If you wrote off Garmin (GRMN -2.17%) stock after GPS-enabled smartphones began disrupting the company's automotive navigation device business some years back, it's time for you to take another look. The company just wrapped up its second straight year of sales and profitability gains, despite challenges in a few of its biggest market niches.
Garmin expects that momentum to continue in 2018, and shareholders can count on an added boost to their ROI from its recently hiked dividend. There are better reasons than a meaty 3.5% yield to consider investing in this solid business, though.
Diversification rules
Garmin's 2017 results demonstrated the power of its diversified product portfolio. Sure, revenue from its automotive GPS segment shrank last year, as they have annually for almost a decade now. At the same time, the fitness tracker division, which was critical to its 2016 growth, contracted as customers abandoned entry-level trackers in favor of more-premium designs.
Yet Garmin still managed a 2% overall revenue increase for the year thanks to healthy demand for its smartwatch products and double-digit percentage sales spikes in both its marine and aviation segments. Compare that to the results from far-more-specialized Fitbit (FIT), where sales contracted by 26% last year, and it becomes clear why investors should appreciate Garmin's broad portfolio.
Proven innovation track record
Garmin's 2017 success wasn't just the result of one or two hit products, either. The GPS giant launched dozens of new devices across its business categories last year, and the sales those fresh releases generated show that the company has figured out how to respond to rapid shifts in consumer demand.
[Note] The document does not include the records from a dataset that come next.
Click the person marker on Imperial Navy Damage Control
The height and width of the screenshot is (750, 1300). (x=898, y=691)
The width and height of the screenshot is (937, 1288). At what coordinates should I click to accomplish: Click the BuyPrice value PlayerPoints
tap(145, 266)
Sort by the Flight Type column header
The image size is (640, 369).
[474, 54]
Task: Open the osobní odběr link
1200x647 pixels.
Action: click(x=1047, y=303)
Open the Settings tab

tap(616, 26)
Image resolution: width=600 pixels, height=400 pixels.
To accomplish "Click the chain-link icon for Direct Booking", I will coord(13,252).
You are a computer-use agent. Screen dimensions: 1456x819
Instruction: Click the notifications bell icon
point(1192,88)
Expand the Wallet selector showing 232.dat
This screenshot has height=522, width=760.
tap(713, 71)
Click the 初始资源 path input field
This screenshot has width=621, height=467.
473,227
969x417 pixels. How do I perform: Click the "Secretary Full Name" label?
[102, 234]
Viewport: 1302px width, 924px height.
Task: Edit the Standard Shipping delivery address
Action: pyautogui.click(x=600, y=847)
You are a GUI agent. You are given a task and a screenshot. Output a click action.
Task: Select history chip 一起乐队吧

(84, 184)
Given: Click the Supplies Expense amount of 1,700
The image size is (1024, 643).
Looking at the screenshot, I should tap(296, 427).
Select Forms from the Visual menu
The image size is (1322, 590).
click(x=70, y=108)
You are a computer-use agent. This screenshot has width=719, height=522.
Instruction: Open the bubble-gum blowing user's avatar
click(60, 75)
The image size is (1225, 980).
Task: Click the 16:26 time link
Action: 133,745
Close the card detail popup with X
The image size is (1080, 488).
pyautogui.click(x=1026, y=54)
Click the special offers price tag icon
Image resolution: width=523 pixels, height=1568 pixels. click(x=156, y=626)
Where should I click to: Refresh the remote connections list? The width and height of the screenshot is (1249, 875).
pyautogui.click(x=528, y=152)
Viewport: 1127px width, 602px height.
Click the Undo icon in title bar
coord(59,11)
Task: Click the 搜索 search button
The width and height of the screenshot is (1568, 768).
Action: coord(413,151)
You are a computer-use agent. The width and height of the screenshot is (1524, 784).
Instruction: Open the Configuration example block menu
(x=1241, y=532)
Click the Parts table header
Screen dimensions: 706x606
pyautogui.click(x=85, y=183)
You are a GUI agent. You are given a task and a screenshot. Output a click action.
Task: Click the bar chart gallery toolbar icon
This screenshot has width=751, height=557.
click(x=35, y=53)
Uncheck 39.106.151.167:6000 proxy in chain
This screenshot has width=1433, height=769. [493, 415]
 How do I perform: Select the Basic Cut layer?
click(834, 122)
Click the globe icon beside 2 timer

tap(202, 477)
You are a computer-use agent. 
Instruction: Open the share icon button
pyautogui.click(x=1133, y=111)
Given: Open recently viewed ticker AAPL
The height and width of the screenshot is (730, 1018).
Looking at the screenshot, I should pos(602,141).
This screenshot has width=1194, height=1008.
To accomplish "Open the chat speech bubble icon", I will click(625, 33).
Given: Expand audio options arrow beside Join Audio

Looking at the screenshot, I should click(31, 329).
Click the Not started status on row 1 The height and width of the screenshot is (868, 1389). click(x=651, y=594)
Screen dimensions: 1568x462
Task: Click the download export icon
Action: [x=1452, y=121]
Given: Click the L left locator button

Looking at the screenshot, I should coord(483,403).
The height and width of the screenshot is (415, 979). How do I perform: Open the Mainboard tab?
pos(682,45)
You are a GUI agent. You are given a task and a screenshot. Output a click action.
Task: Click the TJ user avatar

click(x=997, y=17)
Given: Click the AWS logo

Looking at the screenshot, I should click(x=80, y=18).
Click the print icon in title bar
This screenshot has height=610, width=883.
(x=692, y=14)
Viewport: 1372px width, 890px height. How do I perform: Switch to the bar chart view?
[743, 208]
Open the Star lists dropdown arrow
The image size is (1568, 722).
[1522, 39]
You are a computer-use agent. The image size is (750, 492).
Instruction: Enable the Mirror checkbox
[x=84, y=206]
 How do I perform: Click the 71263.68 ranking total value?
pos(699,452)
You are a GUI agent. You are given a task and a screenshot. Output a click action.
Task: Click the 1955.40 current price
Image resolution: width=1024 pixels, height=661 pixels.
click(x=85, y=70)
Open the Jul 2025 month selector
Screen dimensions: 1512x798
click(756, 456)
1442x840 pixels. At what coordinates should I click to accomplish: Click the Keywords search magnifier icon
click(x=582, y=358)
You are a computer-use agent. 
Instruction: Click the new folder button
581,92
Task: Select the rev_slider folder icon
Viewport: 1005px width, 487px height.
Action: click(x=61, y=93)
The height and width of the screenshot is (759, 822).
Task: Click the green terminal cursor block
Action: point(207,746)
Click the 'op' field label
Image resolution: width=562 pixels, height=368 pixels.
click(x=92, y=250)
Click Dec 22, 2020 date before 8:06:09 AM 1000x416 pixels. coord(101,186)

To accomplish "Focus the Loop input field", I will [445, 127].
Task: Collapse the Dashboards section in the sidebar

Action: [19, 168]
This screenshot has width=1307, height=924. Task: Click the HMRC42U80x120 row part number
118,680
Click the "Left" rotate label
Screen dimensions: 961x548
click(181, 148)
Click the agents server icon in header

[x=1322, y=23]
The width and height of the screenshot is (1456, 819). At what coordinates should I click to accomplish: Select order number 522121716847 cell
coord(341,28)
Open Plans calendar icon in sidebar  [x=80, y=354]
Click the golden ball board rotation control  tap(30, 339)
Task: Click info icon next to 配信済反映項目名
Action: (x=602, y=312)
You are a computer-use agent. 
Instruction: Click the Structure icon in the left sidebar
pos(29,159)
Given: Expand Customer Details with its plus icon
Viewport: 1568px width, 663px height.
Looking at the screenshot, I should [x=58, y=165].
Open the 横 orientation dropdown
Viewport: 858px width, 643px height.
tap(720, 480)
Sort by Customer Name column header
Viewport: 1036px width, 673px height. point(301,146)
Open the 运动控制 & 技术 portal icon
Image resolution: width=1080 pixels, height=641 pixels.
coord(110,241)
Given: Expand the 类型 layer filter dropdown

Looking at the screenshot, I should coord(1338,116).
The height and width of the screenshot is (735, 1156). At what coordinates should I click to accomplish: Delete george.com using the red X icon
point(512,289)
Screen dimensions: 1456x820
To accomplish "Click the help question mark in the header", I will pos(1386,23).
Its fenix franchise was a standout in the smartwatch category, but Garmin also achieved notable design and marketing wins with new aviation systems, as well as with innovative fish finders and chart plotters for its boating customers.
Its impressive track record on recent product releases should give investors confidence in management's forecast for third straight year of overall sales growth, even as its automotive segment contracts sharply, and the fitness division holds roughly steady.
Rising profitability
Overall gross profit margin improved to 58% of sales last year from 56% as demand shifted toward its newer, feature-packed products. In fact, each of Garmin's five product categories either held steady or improved in profitability in 2017. And Garmin's fitness segment margin held steady at 55%, even as Fitbit's comparable metric was stuck at 43%.
Garmin's expenses rose at a slower pace than revenue, too, which allowed it to post another solid increase in operating income for the year. It rose to 22% of sales from 21% a year prior.
CEO Cliff Pemble and his team are targeting another gross profit margin uptick in 2018. Operating profitability should hold steady as sales inch up to $3.2 billion from $3.1 billion last year. All that should translate into earnings gains of at least 4% as EPS improves to $3.05 per share.
The dividend will take up $2.12 per share, or nearly 70%, of those expected profits. But there should be room for the payout to rise as long as Garmin keeps making the appropriate upgrades to its device portfolio, just as it has in each of the last three years.